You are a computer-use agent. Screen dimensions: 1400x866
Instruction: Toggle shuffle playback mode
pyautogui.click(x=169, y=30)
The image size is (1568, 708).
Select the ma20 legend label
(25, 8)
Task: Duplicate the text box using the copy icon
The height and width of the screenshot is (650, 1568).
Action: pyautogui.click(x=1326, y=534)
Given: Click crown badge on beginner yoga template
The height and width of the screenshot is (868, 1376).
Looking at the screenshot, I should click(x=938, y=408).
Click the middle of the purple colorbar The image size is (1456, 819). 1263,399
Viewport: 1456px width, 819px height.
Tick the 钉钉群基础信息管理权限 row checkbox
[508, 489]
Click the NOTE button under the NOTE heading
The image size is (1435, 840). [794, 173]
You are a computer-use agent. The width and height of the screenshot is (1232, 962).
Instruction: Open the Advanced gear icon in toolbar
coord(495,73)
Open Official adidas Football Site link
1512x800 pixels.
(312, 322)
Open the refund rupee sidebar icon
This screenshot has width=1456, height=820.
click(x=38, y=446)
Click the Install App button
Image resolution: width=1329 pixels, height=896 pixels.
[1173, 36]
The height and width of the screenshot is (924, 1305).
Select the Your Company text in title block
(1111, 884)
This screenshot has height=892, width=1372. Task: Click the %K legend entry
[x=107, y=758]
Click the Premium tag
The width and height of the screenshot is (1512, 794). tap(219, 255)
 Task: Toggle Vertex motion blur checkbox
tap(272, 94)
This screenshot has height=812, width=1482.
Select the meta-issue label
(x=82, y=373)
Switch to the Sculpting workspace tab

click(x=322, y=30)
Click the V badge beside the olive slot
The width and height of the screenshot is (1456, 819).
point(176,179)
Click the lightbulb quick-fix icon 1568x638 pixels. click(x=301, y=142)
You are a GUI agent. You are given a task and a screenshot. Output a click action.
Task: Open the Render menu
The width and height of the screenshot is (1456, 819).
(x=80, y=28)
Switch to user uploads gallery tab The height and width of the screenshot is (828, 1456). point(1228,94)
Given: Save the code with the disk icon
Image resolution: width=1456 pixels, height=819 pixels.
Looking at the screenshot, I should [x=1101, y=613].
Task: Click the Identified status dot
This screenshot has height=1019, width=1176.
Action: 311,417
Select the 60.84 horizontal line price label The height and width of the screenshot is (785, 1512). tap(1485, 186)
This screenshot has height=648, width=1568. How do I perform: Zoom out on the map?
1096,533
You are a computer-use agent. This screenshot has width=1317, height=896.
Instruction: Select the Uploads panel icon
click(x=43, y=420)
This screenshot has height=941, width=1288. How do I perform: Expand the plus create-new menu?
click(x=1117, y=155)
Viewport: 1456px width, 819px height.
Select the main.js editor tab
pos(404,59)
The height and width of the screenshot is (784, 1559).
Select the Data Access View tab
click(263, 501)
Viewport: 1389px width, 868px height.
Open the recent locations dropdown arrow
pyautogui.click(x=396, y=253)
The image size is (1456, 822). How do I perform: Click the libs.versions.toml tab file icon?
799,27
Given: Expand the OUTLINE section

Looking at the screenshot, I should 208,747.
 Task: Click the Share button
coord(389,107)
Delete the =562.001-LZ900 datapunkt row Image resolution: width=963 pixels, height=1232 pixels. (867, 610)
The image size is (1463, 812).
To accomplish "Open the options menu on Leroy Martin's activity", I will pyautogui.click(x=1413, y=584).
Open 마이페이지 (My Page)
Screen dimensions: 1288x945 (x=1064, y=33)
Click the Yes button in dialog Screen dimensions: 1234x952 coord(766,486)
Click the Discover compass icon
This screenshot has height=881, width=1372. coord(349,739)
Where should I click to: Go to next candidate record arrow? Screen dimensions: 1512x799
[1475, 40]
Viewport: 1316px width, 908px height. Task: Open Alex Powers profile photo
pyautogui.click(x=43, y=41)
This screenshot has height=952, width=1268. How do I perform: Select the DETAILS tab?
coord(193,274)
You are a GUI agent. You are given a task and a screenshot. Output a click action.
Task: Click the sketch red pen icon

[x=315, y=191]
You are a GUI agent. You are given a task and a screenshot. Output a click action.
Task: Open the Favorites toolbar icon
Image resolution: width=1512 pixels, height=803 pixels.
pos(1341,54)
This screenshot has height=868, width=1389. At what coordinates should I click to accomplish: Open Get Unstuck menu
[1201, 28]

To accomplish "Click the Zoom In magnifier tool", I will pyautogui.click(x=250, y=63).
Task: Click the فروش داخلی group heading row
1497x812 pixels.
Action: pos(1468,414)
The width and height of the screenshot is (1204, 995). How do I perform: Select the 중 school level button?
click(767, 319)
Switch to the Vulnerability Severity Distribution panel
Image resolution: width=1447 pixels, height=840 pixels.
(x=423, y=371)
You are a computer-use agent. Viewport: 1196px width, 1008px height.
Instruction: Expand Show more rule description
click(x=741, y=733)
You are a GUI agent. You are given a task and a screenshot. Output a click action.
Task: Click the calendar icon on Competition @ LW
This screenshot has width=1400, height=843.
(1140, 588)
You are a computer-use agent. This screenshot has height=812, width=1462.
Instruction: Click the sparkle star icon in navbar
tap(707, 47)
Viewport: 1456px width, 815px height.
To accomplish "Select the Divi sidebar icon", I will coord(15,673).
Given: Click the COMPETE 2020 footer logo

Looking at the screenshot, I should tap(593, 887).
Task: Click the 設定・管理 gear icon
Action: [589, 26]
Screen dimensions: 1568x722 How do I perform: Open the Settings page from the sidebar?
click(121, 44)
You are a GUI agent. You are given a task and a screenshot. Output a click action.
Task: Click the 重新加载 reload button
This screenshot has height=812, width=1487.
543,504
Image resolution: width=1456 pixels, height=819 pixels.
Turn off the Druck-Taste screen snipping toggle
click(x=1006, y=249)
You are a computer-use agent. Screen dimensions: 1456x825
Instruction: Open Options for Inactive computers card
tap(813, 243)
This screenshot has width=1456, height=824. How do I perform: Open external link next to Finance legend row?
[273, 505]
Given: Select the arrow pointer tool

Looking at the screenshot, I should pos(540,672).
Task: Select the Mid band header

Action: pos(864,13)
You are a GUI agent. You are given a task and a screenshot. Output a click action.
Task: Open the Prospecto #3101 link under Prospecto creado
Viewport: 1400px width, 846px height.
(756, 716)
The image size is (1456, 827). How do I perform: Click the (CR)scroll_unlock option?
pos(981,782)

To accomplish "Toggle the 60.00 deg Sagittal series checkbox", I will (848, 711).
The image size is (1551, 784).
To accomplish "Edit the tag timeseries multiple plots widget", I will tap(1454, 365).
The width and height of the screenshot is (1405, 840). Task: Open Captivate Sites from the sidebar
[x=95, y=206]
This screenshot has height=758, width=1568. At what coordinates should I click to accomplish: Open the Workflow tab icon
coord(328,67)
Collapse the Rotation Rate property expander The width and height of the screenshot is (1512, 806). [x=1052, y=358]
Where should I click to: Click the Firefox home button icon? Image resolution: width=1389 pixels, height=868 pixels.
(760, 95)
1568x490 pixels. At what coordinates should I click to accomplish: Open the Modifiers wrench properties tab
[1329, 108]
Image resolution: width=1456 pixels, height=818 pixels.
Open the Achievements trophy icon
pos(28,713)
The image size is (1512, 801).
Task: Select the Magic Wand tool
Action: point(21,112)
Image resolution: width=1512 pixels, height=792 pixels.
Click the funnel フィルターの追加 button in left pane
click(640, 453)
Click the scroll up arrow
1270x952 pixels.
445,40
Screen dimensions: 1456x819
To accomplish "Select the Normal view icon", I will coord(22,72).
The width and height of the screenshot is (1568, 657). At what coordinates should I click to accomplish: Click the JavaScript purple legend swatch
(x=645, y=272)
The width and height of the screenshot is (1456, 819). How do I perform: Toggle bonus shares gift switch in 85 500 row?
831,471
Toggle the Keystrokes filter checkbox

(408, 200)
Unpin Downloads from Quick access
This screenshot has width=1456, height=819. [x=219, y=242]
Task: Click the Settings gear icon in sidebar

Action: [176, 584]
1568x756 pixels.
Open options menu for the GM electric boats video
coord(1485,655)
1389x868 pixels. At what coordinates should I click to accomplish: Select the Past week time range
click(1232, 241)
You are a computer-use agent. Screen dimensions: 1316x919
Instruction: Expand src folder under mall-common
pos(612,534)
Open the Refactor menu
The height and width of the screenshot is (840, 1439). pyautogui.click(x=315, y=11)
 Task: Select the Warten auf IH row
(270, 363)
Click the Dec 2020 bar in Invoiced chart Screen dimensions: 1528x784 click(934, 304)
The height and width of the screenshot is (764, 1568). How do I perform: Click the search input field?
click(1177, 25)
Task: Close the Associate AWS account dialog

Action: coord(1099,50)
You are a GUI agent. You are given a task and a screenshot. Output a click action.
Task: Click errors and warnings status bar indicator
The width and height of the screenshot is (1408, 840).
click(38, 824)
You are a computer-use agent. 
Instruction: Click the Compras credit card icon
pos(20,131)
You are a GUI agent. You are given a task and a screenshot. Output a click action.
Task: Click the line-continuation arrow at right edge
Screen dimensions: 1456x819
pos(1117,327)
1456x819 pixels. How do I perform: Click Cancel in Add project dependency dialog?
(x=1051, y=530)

**WHAT YOU WILL DO**
Among the lines above, which ones hold the string "status"? Show them.

**RESULT OF THIS EXERCISE**
Task: Click the Identified status dot
Task: Click errors and warnings status bar indicator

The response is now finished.